VA research in action
Spreading best practices in stroke care
VA providers implemented best practices in stroke care based on research from the Richard L. Roudebush VA Medical Center in Indianapolis. Following VA's Acute Ischemic Stroke Directive, VA began an intervention to improve stroke care in 2012. The intervention included a face-to-face collaborative training session for stroke team members, followed by six months of on-site support by improvement experts. The training focused on screening for two major stroke indicators: deep vein thrombosis (blood clots forming in deep veins) and dysphagia (difficulty swallowing).
The AIS Directive resulted in a major reorganization of stroke care in VA and the beginning of ongoing stroke quality measurement. This led to improvements in the rate of thrombolysis—the breakdown of clots formed in blood vessels, using medication—among affected Veterans, from 8 percent in 2007 to 69 percent in 2017. The effort involved the drug tPA, or tissue plasminogen activator.
The AIS Directive was further supported through a VA national stroke quality-improvement group, which implemented stroke-care best practices for over 5,600 Veterans across 86 VA facilities. This group, now known as the Precision Monitoring (PRIS-M) QUERI, continues to do work to improve care for Veterans with stroke. Their work includes projects to evaluate telehealth care for stroke patients and a monthly conference call to share stroke-care quality data.
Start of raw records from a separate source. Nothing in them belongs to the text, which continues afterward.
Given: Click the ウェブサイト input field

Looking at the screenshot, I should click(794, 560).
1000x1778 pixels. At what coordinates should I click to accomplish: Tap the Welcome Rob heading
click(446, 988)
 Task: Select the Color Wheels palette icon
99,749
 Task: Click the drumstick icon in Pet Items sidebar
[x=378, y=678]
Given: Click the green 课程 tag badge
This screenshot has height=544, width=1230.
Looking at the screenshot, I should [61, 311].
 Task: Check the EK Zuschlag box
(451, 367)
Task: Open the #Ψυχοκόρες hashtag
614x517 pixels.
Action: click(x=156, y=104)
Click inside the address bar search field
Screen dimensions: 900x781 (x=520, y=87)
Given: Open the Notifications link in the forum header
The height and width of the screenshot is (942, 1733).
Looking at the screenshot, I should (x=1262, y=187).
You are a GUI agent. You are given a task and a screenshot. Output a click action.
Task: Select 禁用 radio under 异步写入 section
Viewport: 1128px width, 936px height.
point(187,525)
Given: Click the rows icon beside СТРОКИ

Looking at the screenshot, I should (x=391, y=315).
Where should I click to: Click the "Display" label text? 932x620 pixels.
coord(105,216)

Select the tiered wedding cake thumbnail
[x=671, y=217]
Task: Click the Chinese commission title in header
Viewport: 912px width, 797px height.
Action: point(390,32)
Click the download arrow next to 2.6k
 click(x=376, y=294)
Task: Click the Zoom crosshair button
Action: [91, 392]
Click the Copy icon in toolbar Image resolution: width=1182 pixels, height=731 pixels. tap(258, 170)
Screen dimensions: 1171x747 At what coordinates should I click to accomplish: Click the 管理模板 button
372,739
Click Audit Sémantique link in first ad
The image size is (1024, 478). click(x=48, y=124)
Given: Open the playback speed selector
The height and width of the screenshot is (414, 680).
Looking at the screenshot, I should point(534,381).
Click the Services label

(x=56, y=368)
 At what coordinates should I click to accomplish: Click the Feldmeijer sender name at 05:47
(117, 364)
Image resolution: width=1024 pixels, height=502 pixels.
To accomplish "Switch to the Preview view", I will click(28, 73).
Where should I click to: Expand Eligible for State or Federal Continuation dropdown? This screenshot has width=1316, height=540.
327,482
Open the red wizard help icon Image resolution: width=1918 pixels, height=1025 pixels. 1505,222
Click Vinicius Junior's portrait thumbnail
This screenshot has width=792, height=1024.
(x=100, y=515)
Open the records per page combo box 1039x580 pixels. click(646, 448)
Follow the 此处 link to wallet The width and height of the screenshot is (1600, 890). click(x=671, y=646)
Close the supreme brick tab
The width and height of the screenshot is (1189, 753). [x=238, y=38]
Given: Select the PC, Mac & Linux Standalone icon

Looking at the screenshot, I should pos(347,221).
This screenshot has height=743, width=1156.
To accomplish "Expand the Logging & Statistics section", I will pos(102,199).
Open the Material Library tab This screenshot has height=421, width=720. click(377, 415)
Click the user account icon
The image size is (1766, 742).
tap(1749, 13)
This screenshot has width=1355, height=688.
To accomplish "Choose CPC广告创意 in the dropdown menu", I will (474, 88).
Principal investigator: Linda Williams, M.D.; Richard L. Roudebush VA Medical Center
Williams L, Daggett V, Slaven JE, Yu Z, Sager D, Myers J, Plue L, Woodward-Hagg H, Damush TM. A cluster-randomised quality improvement study to improve two inpatient stroke quality indicators. BMJ Qual Saf. 2016 Apr;25(4):257-64.
Treatment of Acute Ischemic Stroke (AIS). VHA Directive 2011-038. Department of Veterans Affairs. Veterans Health Administration. 2 November 2011.
Phipps M, Fahner F, Sager D, Coffing J, Maryfield B, Williams LS. Validation of stroke meaningful use measures in a national EHR system. J Gen Internal Med. 2016;21(Suppl 1):46-52.